▸ **Assignment**: For the material below, the expected output is exactly the lines between the line holding "Add the User Repetition Presence guardrail" and the line holding "Instruction: Click the", inclusive, with pictures left out.
[Exercise inputs — start]
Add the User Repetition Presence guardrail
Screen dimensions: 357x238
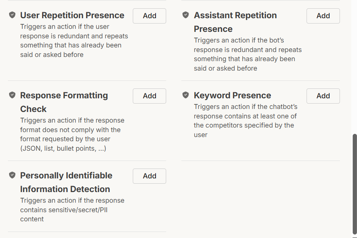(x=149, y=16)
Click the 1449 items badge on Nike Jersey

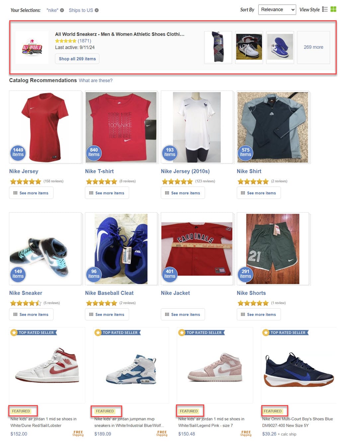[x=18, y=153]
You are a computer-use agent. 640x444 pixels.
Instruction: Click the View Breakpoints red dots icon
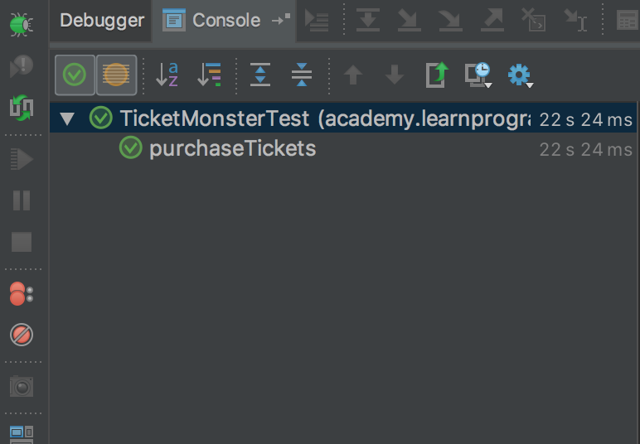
[Exercise inputs — finish]
[Exercise inputs — start]
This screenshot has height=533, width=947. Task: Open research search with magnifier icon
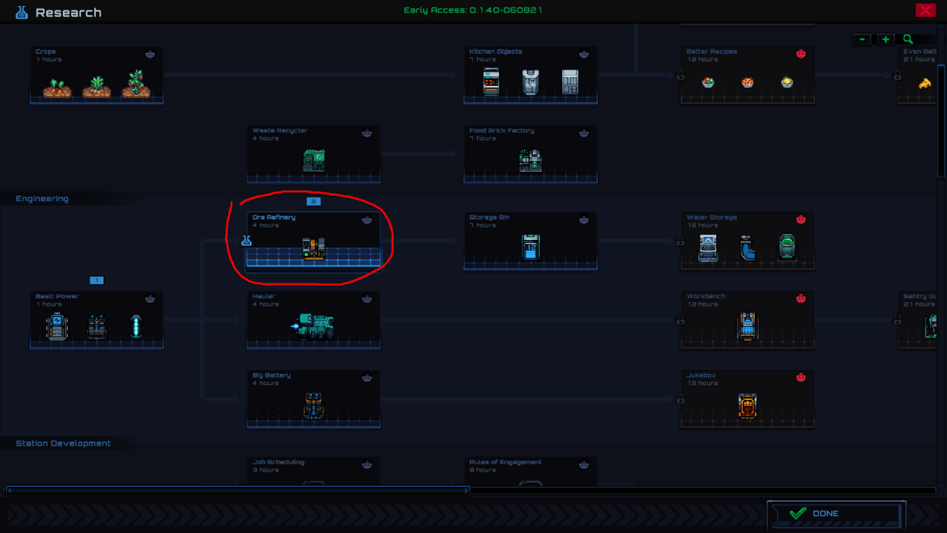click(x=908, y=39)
[Exercise inputs — finish]
▸ **Task result**:
Add the User Repetition Presence guardrail
Screen dimensions: 357x238
(x=149, y=16)
Click the 1449 items badge on Nike Jersey

[x=18, y=153]
You are a computer-use agent. 640x444 pixels.
Instruction: Click the View Breakpoints red dots icon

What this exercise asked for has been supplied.